═══ Passage to read ═══

Farm Mechanization in India

Farm Mechanization in India

(excerpt from the State of Indian Agriculture : 2012 Report)

Farm Machinery and Equipment

Farm mechanization saves time and labor, cuts down crop production costs in the long run, reduces post-harvest losses and boosts crop output and farm income. Empirical evidence confirms that there is a strong correlation between farm mechanization and agricultural productivity. States with a greater availability of farm power show higher productivity as compared to others.

  • Level of Mechanization of Different Operations in Indian Agriculture

Operation

Current Mechanization Level

Soil working & Seed Bed preparation

40%

Seeding & Planing

29%

Plant Protection

34%

Irrigation

37%

Harvesting & Threshing

For Wheat & Rice – 60-70%
For Other Crops – Less than 5%

Source: Singh et al

Farm Mechanization improves Efficiency & Productivity

Currently increasing the threat to natural resources, notably land and water, has further necessitated a switching over to machine assisted resource-conservation techniques such as zero-tillage, raised-bed planting, precision farming, drip or sprinkler irrigation, etc. Farm mechanization has now become more relevant in mitigating the effect of climate change by readjusting crop sowing schedules. For example, the climate change-driven early onset of summers in the northern states has often resulted in wheat yield dropping by 1.5 quintal per hectare with every one week’s delay in its planting after mid-November.

═══ Given information ═══

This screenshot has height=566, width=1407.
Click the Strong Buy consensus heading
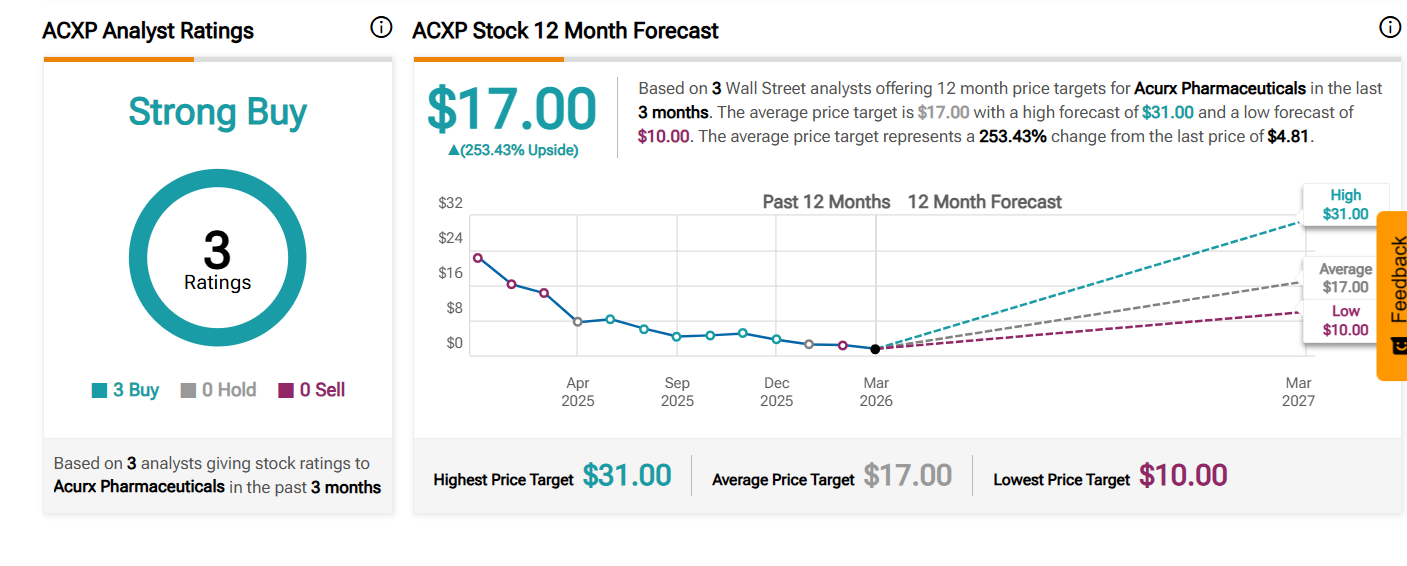(217, 112)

═══

#### [Problem details]
Reproduce verbatim the part of the farm mechanization excerpt that opens with the words containing "Farm Mechanization in India" and closes with "compared to others.".

#### [Written response]
Farm Mechanization in India

Farm Mechanization in India

(excerpt from the State of Indian Agriculture : 2012 Report)

Farm Machinery and Equipment

Farm mechanization saves time and labor, cuts down crop production costs in the long run, reduces post-harvest losses and boosts crop output and farm income. Empirical evidence confirms that there is a strong correlation between farm mechanization and agricultural productivity. States with a greater availability of farm power show higher productivity as compared to others.